Il ne faut pas oublier non plus que les sources chrétiennes sont plus anciennes que les historiens arabes. Ceux-ci connaissent, il est vrai, les livres authentiques de Mani. Mais ils connaissent également les transformations subies par sa doctrine au cours des siècles ; et il ne font pas d’ordinaire le départ entre l’original et l’adventice.

Une étude d’ensemble, comme celle que nous avons à faire, ne saurait entrer dans une discussion de détail. On s’efforcera ici de recueillir les témoignages les plus solides. Mais il faut avouer que certains points, tout au moins de la légende de Mani et de son enseignement, restent enveloppés d’obscurités impossibles peut-être, dans l’état actuel de nos connaissances, à faire disparaître.

II. Vie de Mani. — Le fondateur du manichéisme est connu sous le nom de Mani ; en grec Μάνης ou quelquefois Μανιχαῖος. Les auteurs latins l’appellent Manes ou Manichæus, et cette dernière forme est celle qu’emploie saint Augustin. La signification étymologique de ce nom est inconnue. Les anciens écrivains grecs toujours préoccupés de l’onosmastique, l’expliquent comme l’équivalent de σκεῦος ou de ὁμιλία. Il est vraisemblable que le nom de Manès se rattache à une racine araméo-babylonienne et peut être identifié à celui de Mana, qui, chez les Mandéens, sert à désigner un esprit du monde lumineux. Il se pourrait alors qu’il n’ait pas été le nom primitif de Mani, mais un titre honorifique pris par le fondateur lui-même ou décerné à celui-ci par ses disciples. S’il fallait croire les Acta Archelai, 64, p. 92, Mani se serait d’abord appelé Corbicius.

Il est difficile, au milieu des divergences de nos sources, de se faire une idée complète de la vie de Mani. Seules, les grandes lignes du récit peuvent prétendre à l’exactitude.

Suivant Birûni, qui empruntait ce détail au Shâpurakân, Mani était né en l’année 527 de l’ère des astronomes babyloniens ou du comput d’Alexandre, la 5e du règne d’Adharban, ce qui correspond aux années 215-216 de l’ère chrétienne ; Birûni, Chronologie, trad. Sachau, p. 121. Au dire du même historien, Mani ajoutait qu’il était venu au monde à Mardinu, en Babylonie, dans le district de Nahar-Koutha, au sud de Ctésiphon.

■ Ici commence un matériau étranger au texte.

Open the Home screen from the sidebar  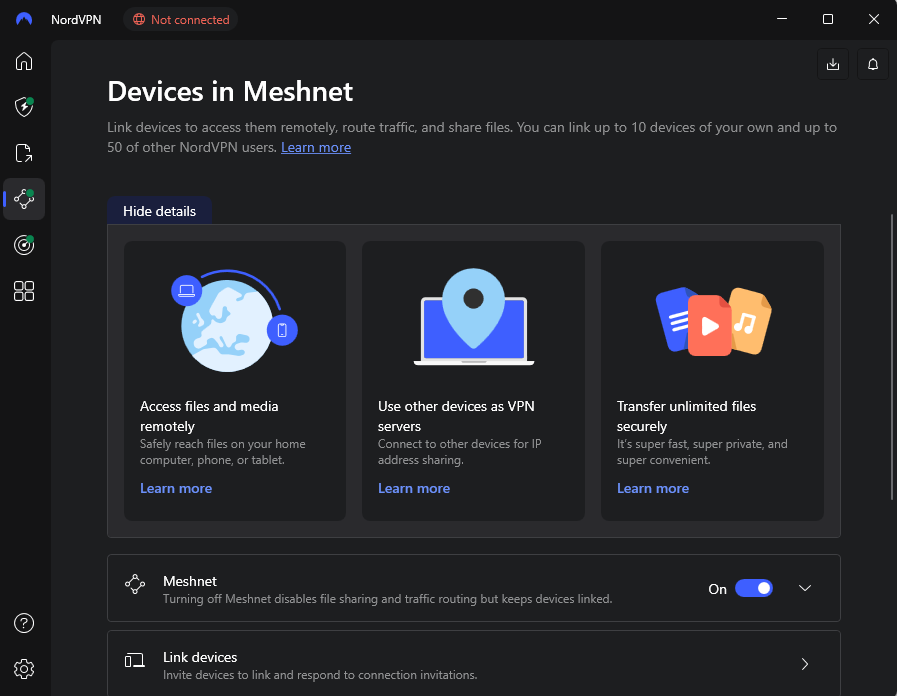click(23, 61)
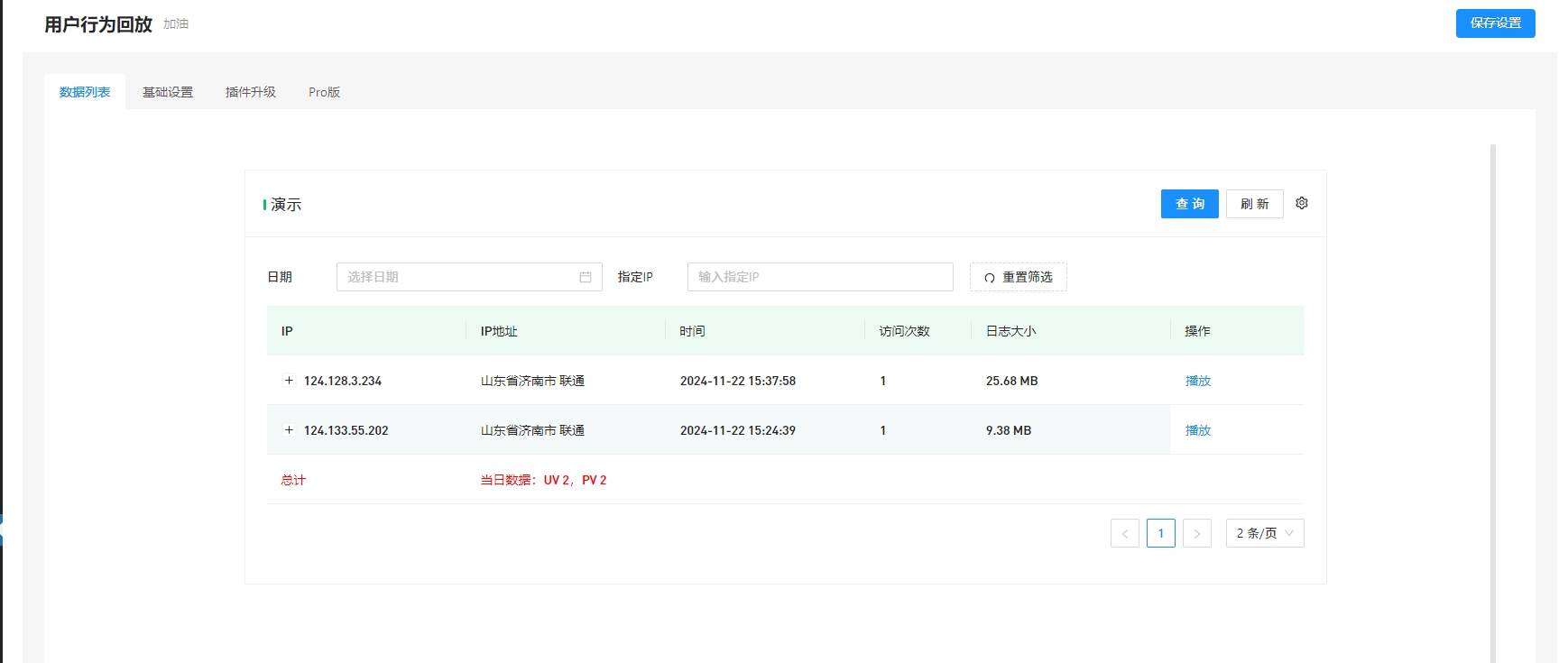This screenshot has width=1568, height=663.
Task: Click calendar icon in date picker
Action: (585, 277)
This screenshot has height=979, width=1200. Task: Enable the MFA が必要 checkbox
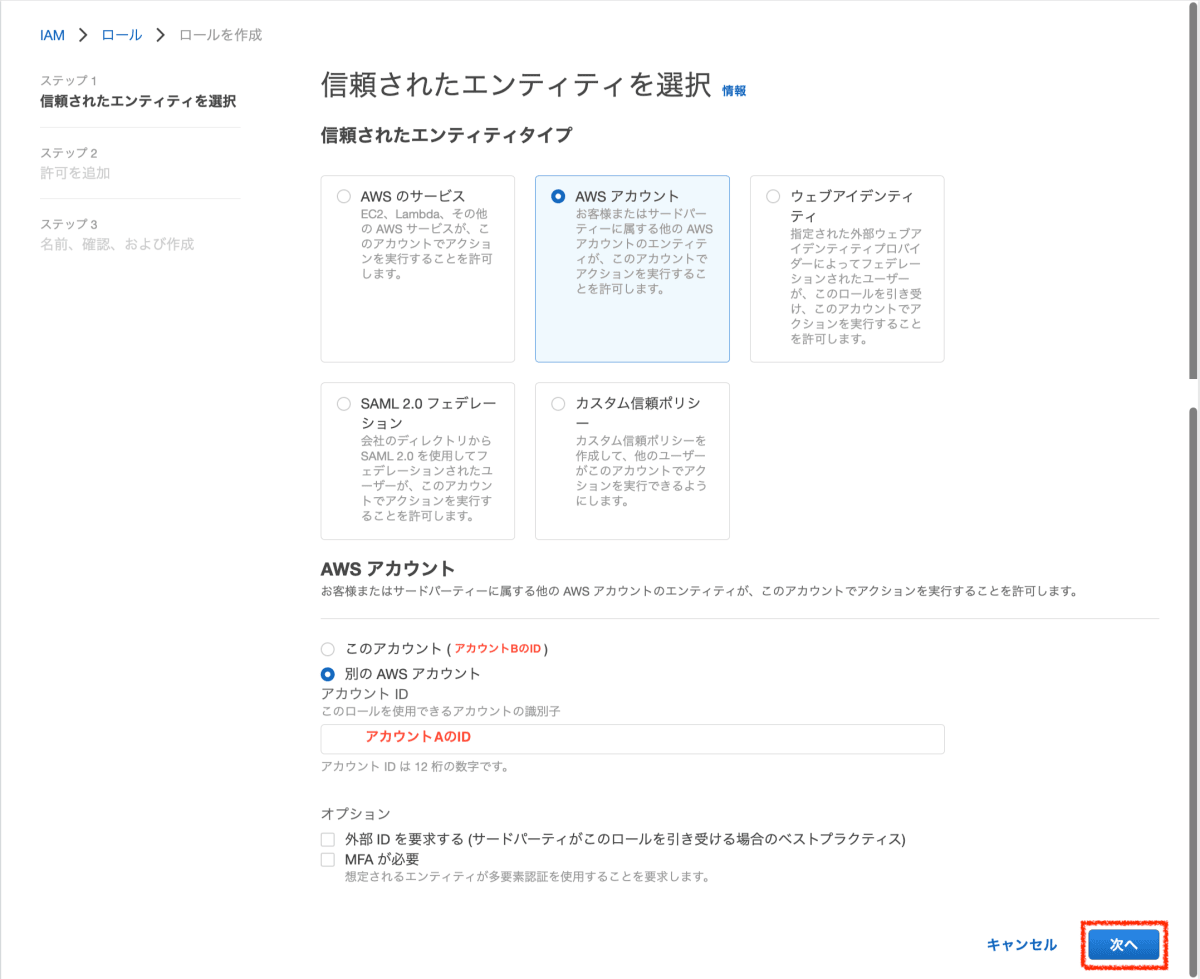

On a souvent remarqué que la Babylonie était alors la terre promise du syncrétisme religieux et constituait un terrain merveilleusement préparé pour la prédication du futur réformateur. Nous avons d’autant moins à insister sur cette idée que nous connaissons assez mal l’état religieux de cette région au iiie siècle. Il est pourtant certain, et nous le constaterons sans peine, que Mani doit la plupart de ses théories aux religions, ou même aux superstitions au milieu desquelles il a grandi, et que sa principale originalité réside dans la systématisation qu’il a su fournir d’un si grand nombre d’éléments épars.

An-Nadim raconte que le père de Manès portait le nom de Fouttak ben ali Barzam et provenait de la famille des Askanides. Flügel, Mani, p. 84. La formule grecque d’abjuration transforme ce nom en celui de Pateikos ; et l’on peut rapprocher cette forme grécisée de Patricius, nom du destinataire de l’Épître du fondement selon saint Augustin.

La mère de Mani, selon la même formule grecque, se serait appelée Karossa. Ce nom est certainement légendaire. On ne saurait attacher plus d’importance aux noms de Meis, Outachim et Mar Mariam indiqués par An-Nadim.

Fouttak était originaire de Hadaman, ville persane, d’où il s’était rendu en Babylonie, pour résider habituellement à Al-Madain, dans la partie de la ville appelée Ctésiphon. En cet endroit, continue An-Nadim, se trouve le temple des idoles. Fouttak avait soin de s’y rendre ainsi que les autres habitants. Or un jour, au fond du sanctuaire, une voix lui dit : Ô Fouttak, ne mange pas de viande, ne bois pas de vin, et tiens-toi loin des femmes. Pendant trois jours la même voix se fit entendre à lui à diverses reprises. Après avoir réfléchi là-dessus, Fouttak se joignit aux gens de la contrée de Dastou Meisan, connus sous le nom de Moughtasilas, ceux qui se purifient. Flügel, Mani, p. 84.